YOUR INSTRUCTIONS — Please set down, exactly, the line with "This screenshot has height=753, width=1096." and all lines that follow it through the end of the records below.

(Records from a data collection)
-=-=-=-=-
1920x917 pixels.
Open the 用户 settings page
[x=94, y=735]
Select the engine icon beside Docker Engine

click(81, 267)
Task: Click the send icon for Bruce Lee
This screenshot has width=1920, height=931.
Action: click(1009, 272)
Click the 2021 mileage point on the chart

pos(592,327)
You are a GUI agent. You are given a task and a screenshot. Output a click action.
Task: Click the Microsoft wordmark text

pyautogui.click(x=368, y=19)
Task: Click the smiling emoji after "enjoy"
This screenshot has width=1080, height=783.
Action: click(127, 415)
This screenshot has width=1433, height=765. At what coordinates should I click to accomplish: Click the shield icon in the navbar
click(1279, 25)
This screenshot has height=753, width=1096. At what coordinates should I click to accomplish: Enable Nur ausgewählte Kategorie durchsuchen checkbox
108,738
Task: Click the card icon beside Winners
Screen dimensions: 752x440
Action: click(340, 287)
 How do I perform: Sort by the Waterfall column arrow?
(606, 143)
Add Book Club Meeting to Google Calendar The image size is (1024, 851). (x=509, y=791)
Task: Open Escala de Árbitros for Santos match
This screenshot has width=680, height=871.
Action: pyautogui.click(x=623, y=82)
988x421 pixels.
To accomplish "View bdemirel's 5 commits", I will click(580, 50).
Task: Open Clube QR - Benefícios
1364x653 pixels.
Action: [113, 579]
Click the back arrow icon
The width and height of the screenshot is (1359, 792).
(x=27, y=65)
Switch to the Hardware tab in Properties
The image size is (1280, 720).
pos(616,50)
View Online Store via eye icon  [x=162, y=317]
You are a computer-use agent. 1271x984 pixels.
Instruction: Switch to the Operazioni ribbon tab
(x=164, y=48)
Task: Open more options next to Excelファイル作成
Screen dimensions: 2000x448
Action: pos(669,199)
-=-=-=-=-
TASK SOLUTION —
This screenshot has height=753, width=1096. At what coordinates should I click to accomplish: Enable Nur ausgewählte Kategorie durchsuchen checkbox
108,738
Task: Click the card icon beside Winners
Screen dimensions: 752x440
Action: click(340, 287)
 How do I perform: Sort by the Waterfall column arrow?
(606, 143)
Add Book Club Meeting to Google Calendar The image size is (1024, 851). (x=509, y=791)
Task: Open Escala de Árbitros for Santos match
This screenshot has width=680, height=871.
Action: pyautogui.click(x=623, y=82)
988x421 pixels.
To accomplish "View bdemirel's 5 commits", I will click(580, 50).
Task: Open Clube QR - Benefícios
1364x653 pixels.
Action: [113, 579]
Click the back arrow icon
The width and height of the screenshot is (1359, 792).
(x=27, y=65)
Switch to the Hardware tab in Properties
The image size is (1280, 720).
pos(616,50)
View Online Store via eye icon  [x=162, y=317]
You are a computer-use agent. 1271x984 pixels.
Instruction: Switch to the Operazioni ribbon tab
(x=164, y=48)
Task: Open more options next to Excelファイル作成
Screen dimensions: 2000x448
Action: pos(669,199)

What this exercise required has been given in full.